INFORMATION SUPPLIED:
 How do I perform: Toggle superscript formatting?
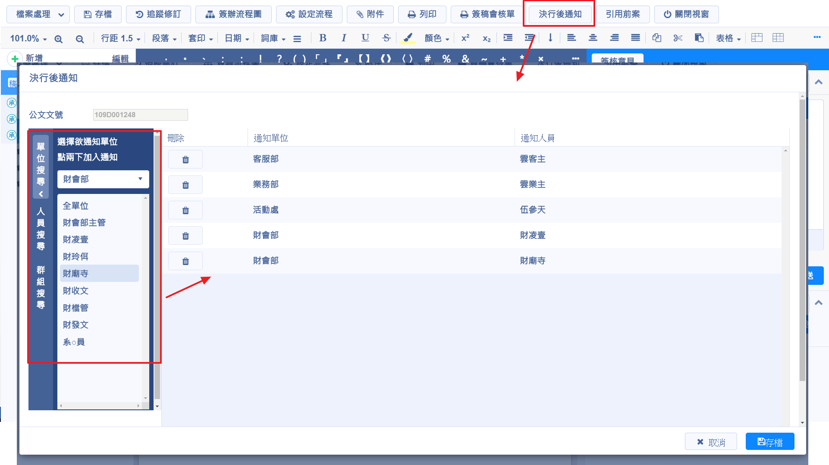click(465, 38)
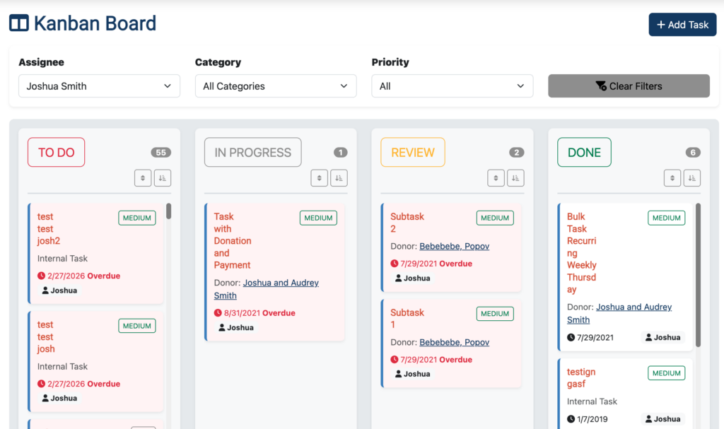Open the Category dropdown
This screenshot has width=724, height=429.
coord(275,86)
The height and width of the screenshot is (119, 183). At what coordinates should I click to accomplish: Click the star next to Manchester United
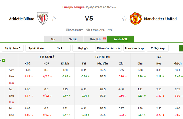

WHAT YOU WILL DO:
Output every record verbatim, skipping images.

RESULT OF THE EXERCISE:
 How do I perform: Toggle superscript formatting?
click(465, 38)
Open the Category dropdown
This screenshot has width=724, height=429.
coord(275,86)
The height and width of the screenshot is (119, 183). At what coordinates should I click to accomplish: Click the star next to Manchester United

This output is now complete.